Another way to move that I have found to be very easy, is to use a Ryder Truck or equiv. and hire day laborers to load and unload it. Since one usually has to drive to the new house anyway, puit the wife in the car, and you drive the truck. Day labor runs about $10-20 per hour. and 4 hours, two guys, will empty most houses. And you, and your friends, don't get sweaty!

Since you pack it yourself, any damage is due to your own ineptness, and it's hardly worth stealing from yourself! My move this spring will be in two phases, first to get all the junk, hobby stuff, trinkets out of the old house to ease the sale, and the 2nd move to grab the rest of the furniture. First move gate my wife's car out there, 2nd move gets my truck out. I've got to drive anyway, so I might as well drive a big truck, hang with the semi's, use the truck stops. Kinda fun.

Reply to
rich

My experience in four long distance moves, is that the day labour plugs are the source of almost all the damage suffered. They drop stuff, whang it off corners, and generally don't really give a damn about your stuff, because they are just lift and carry labour. After all, "Whatch gonna do, fire me!"

The guys that were full time with the moving Co. have been much better.

On my last move, we lost one china teacup, and had a couple scratches on some very used bookcases. Total damage costs came to far less than the cost of the lunch I bought these guys. I was very pleased with the service that they provided.

I did one move recently out of my own pocket (vice work related) and hired a four man crew and a truck, from the same van line, to move anything that was too heavy to lift myself, furniture, shop tools, and appliances. Cost me a grand for the one day, had zero problems or damage, and all my friends are still talking to me. Best of all, they were insured, both against damage to my stuff, and damage to my house.

I think this has a lot in common with the conversations that come from hiring riggers to move machines. Some get good ones, some don't, and usually the guy that goes cheap, gets what he pays for.

Cheers Trevor Jones

Reply to
Trevor Jones

Indeed. When we moved into our current house, we hired movers. They put some small scratches on a couple of pieces - no big deal. They hauled all our furniture down 12 steps (or 24 if it was on the top floor) to our front door, and then 67 steps to the street. Then they hauled stuff up 15 steps to the front door and half of the stuff up to the second floor. They earned every penny we paid them that day.

Peter

Reply to
Peter Grey

Indeed!

On one of my later moves one of the loaders was picking up two 60 to eighty pound boxes and trotting with them down my 40 odd yards of driveway and up into the truck.

This guy was not big, a bantamweight boxer.

He said that the guys that went to the gym three or four times a week, pretty much didn't know what hit them, once he got in the ring after the moving season!

Great guy, careful and fast. Was on the crew that unloaded at my new residence, too.

Cheers Trevor Jones

Reply to
Trevor Jones

Right - Let the pros do the heavy work, but get as much of the little stuff done ahead of time so you don't have to pay them for it.

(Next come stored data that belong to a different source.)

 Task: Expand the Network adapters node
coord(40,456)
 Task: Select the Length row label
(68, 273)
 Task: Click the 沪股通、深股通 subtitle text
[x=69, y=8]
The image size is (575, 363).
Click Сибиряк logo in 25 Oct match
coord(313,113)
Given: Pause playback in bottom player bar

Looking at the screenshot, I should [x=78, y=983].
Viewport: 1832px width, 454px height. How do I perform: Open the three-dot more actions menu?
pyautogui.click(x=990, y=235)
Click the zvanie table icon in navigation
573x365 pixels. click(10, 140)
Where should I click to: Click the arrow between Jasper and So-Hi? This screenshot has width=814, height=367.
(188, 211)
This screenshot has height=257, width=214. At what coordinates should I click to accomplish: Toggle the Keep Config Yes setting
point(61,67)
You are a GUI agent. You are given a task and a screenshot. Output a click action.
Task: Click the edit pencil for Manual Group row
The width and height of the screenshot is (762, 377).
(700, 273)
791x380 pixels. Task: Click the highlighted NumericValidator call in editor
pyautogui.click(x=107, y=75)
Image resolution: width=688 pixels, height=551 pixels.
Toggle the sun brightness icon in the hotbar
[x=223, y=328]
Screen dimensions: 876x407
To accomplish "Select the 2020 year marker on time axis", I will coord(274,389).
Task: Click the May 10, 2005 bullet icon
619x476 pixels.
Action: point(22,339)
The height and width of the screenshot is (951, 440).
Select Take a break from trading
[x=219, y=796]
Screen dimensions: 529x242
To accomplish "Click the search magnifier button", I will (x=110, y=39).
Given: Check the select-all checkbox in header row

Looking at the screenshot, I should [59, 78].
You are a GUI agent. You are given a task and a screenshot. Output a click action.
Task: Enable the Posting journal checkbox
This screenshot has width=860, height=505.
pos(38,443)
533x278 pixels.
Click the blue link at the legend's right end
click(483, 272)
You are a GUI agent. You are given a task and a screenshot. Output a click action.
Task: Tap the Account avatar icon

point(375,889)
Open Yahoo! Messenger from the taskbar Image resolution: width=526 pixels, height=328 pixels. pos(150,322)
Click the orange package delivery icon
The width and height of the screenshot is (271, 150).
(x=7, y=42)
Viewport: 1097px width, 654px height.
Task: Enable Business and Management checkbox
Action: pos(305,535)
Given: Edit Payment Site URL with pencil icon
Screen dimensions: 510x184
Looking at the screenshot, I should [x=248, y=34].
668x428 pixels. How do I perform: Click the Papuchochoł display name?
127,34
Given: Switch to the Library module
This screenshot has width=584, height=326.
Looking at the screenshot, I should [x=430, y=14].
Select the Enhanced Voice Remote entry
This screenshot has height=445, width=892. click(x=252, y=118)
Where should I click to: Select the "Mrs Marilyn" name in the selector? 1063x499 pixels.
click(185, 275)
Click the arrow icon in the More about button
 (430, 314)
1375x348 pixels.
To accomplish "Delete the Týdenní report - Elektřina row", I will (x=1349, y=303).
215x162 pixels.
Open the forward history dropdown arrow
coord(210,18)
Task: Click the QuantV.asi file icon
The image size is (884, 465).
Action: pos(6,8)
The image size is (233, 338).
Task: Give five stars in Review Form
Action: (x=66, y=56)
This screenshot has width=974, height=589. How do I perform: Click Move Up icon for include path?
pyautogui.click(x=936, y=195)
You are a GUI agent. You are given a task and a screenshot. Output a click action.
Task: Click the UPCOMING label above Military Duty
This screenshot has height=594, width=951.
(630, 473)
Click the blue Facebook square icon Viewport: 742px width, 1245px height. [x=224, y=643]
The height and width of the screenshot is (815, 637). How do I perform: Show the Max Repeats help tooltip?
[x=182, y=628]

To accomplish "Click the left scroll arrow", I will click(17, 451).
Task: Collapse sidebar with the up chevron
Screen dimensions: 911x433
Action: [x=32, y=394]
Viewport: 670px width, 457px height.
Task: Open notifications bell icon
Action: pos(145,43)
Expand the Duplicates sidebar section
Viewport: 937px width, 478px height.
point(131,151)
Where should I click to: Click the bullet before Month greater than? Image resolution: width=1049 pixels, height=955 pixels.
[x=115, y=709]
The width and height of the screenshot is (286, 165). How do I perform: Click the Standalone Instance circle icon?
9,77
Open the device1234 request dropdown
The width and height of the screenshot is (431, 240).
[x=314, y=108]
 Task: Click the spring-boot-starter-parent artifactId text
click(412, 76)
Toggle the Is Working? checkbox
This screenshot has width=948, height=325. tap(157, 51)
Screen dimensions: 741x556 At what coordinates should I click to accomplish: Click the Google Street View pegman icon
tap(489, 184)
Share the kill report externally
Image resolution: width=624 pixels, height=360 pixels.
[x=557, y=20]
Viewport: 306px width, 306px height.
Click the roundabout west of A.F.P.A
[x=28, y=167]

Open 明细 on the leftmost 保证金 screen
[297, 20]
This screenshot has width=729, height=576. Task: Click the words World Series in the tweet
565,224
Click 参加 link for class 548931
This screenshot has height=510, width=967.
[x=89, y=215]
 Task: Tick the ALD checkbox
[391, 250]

Get a pile of apple boxes from the local market, or ask Karl to ship you a pallet of those out-of-date printed apple boxes from 3 years ago he's been stuck with. ;-)

Pack up all the fragile and everyday stuff yourselves first - take a few weeks and get everything that you can packed securely ahead of time.

As for hiring movers, use caution. The games they play on you with under-estimating costs and holding your stuff for ransom are endemic in the industry. The workers might be great at treating your stuff with care, but the supervisors and owners are even better at separating you from your money given half a chance.

Get a step ahead of them - Know pretty closely how much your stuff weighs and the volume it will fill when packed before the movers arrive (you can weigh and mark all the pre-packed boxes) and compare that to the estimate.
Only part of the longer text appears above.